水鹊和以前一样,齐朝槿拿着,他就着对方的手吃。
他吹一吹酸馅油光光的面皮,白汽蒸腾。
再去看齐朝槿的神色,淡淡的,望着青石砖的街头出神,不知道在想什么。
水鹊眨了眨眼,低头咬了一口,一只酸馅就没了大半。
男主的情绪好像这几日一直很低迷?
想不出来原因,水鹊余光一瞥,见了一抹红色。
“小云哥,你腰上系的是什么啊?”随着那人走动,他转过头追着方向问。
今日不是云叔看档,是他的儿子,坊间都喊他小云哥。
小云哥的脸上一红,在耐脏的围腰上擦了擦手,十分珍惜地捧起来。
是个绣着鸳鸯纹样的红黑色荷包。
他神色羞赧,道:“是丁三娘送给我的。”
丁三娘是两条街外丁家分茶铺老板的三女儿。
听闻两家要好事将近了,水鹊和齐朝槿道了恭喜。
雨势稀疏,两人撑着伞往青河村回去了,一路上水鹊还想着方才看到的荷包,若有所思。
……
授衣假正式放了第一天假,齐朝槿就到城北的陈氏书画铺去了。
他的书画可以放在店中售卖,不过他不是什么丹青手,没什么名气,一幅山水画也就卖一百到五百文不等,主要还是在书画铺为上门的顾客揭裱书画,偶尔也有一些不买书画,只是需要人帮忙代写契约文书、信件的顾客。
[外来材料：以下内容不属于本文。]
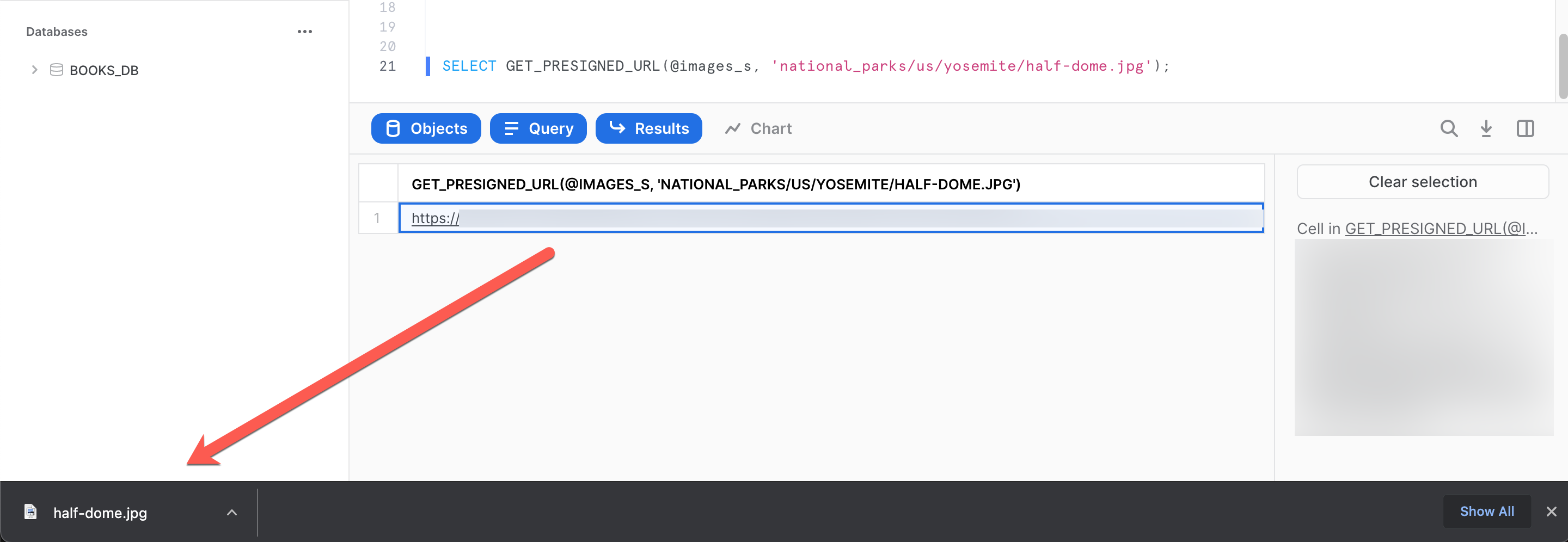Expand the BOOKS_DB database tree
This screenshot has width=1568, height=542.
35,69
他自己的书画售卖出去,陈老板从中抽取一成,而在铺子里揭裱书画才是他的真正工作,一日能有三百文,至于代写文书信件的活计,陈老板算作是他的私活,并不从中抽取。
齐朝槿预支了一个月的薪俸,九千文,茅庐要盖上青瓦,哪怕是只盖主屋,也须得七百片瓦,长州县的砖瓦价格在一片十三文,光是买砖瓦,就要花光了薪俸。
届时还要加上泥瓦匠来修缮房屋的人工费。
好在齐朝槿前头闲暇时,为书院或是寺庙抄书,也省下了不少钱。
加之能够卖书画,再接些代写的活计,在十月到来前,覆盖修屋、买丝绵缝制冬衣的花销不成什么大问题。
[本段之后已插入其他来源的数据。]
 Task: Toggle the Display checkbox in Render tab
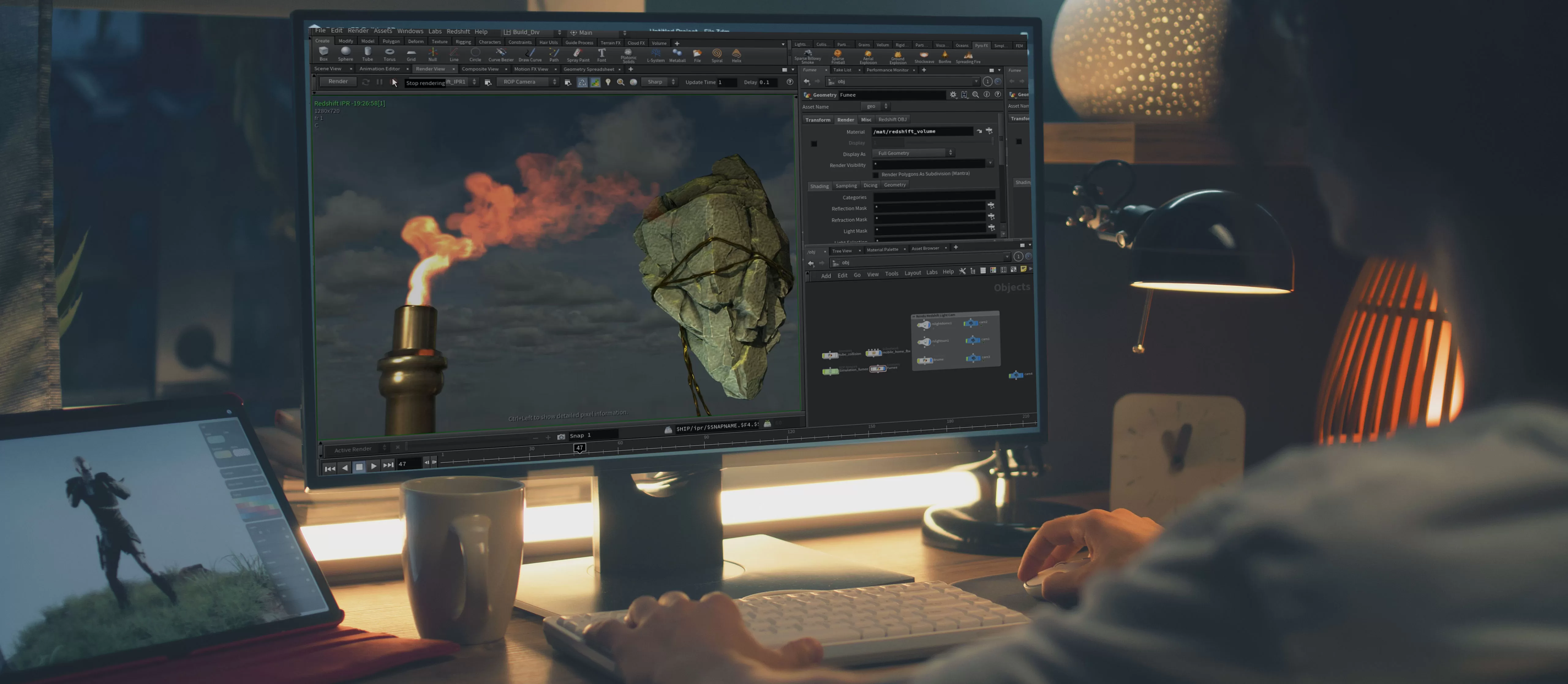tap(814, 144)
只是冬日需要的石炭和火盆一类的取暖物什,还没有着落。
再观重阳节前的几日阴雨天气,今年冬必然是有大雪天的。
书画铺下工早,齐朝槿回来的时候日头还没落下,他心事重重的。
回到家里,水鹊搬了个藤编小圆墩,坐在院子里借着夕阳在摆弄针线。
膝头放着一块不大的布料,是之前齐朝槿为他做秋衫时用剩下的闰罗。
齐朝槿上前去问他,“在做什么?”
“你不要挡着我的光了……”水鹊搬着小圆墩,转了个方向,好不容易寻到西斜的日光,咕哝着,“我在给齐郎缝荷包。”
他说这话时声音轻轻的,齐朝槿神色一怔,随之动容道:“怎么忽然想到要缝这个?”
水鹊仰起头,俏生生地冲他笑,脸颊有小小的窝,“为了叫齐郎知道我心悦你呀。”
齐朝槿怔怔地看他。
听到了剧情进度涨了,水鹊就低下头,装作认真摆弄针线的样子,免得让人看到了自己得逞后偷笑。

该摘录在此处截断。